Tal reposição foi aliás implicitamente abandonada pelo SNESup, uma vez que tendo sido colocada em Conselho Nacional, julgo que no início de 2002, a possibilidade de a reivindicação ser retomada a proposta não foi apoiada. O Conselho apontou sim para que se lutasse pela institucionalização do subsídio de desemprego, o que veio a ser conseguido em 2008(viii).
O acordo conseguido pela PRC com Marçal Grilo teve um desenvolvimento curioso: a FENPROF e o SINDEP conseguiram do Ministério da Educação uma revalorização da carreira do básico e secundário em termos que ofendiam o Acordo de Legislatura celebrado para o ensino superior porque ultrapassavam os valores para o ingresso nas carreiras abrangidas por este. Esse problema, criado pelos nossos “aliados”, corrigir-se-ia valorizando as carreiras do superior em 5%, no entanto quando a FENPROF e o SINDEP colocaram esse cenário ao SNESup, fizeram-se eco de uma sugestão (colhida no ME?) de que tal valorização só abrangesse o universitário e não o politécnico, o que o SNESup recusou. O assunto não teve evolução. Ainda hoje me interrogo sobre os bastidores.

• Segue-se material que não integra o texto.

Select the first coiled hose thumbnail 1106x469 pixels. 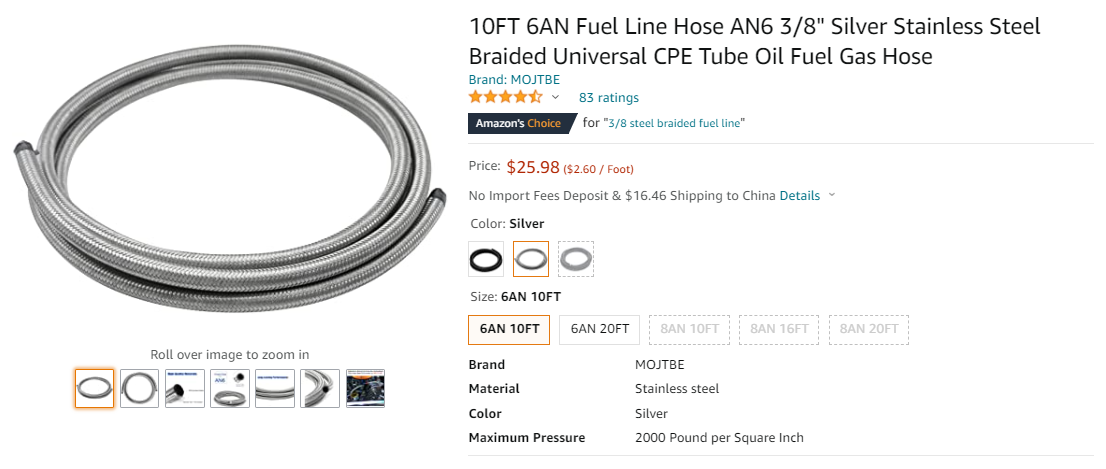point(94,388)
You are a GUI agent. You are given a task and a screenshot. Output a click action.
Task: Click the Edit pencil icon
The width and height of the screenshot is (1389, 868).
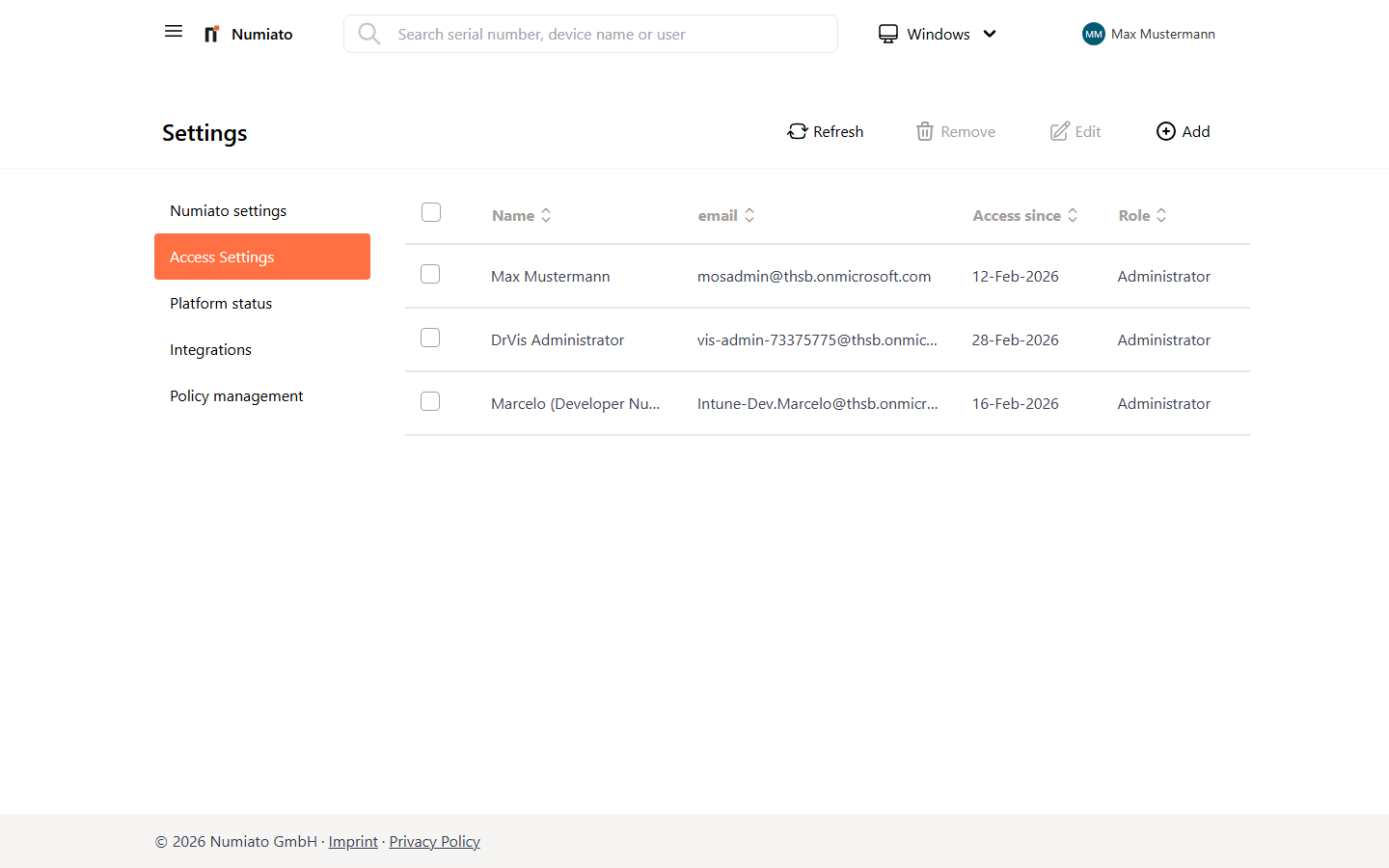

Entre 2002 e 2022 muito aconteceu no domínio retributivo, inclusive cortes – já revertidos – e congelamentos. No entanto se os magistrados judiciais obtiveram uma substancial melhoria de posição é porque, é preciso dizê-lo, depois de períodos de desorientação estratégica, têm hoje um sindicato combativo que soube aproveitar a altura certa para obter resultados. E o SNESup, que ultimamente até vem falando do “setor” como se estivesse para se integrar numa das federações, está definitivamente esgotado?
Notas
(i) Por exemplo, Aníbal Cavaco Silva foi um dos muitos aderentes iniciais do Sindicato dos Professores da Grande Lisboa (SPGL) no então Instituto Superior de Economia (ISE).
(ii) DL 448/79, de 13-11 que após a ratificação com emendas deu origem à L 19/80, de 16-7.
(iii) Tenha-se em conta que o ECPDESP inicialmente apenas foi sendo aplicado a escolas abrangidas pelo Decreto-Lei nº 132/70 e que foram deixadas fora do ECDU.
(iv) Para além de Irene Lopes, a delegação incluía Nuno Ivo Gonçalves, então ainda no ISEG, e tal como a colega anteriormente indicada, membro do Secretariado eleito pela Assembleia de Delegados Sindicais do Ensino Superior, e Guilherme Arroz, do IST.
(v) Julgo que em representação dos docentes da FCUC.
(vi) Artigo 21º do DL 184/89, de 2-6.
(vii) Foi assinado e executado simultaneamente um Acordo do mesmo teor com a FNE, que não integrava a PRC.
(viii) A possibilidade de retomar a reivindicação de equiparação à magistratura foi levantada por mim próprio sem que – por ser docente do privado – tivesse nisso interesse pessoal e logo recusada por outro colega do privado, o Vice-Presidente do Conselho Nacional José Matos Pereira. A orientação relativa à reivindicação do subsídio de desemprego foi defendida por Pedro Marques, do Instituto Politécnico da Guarda.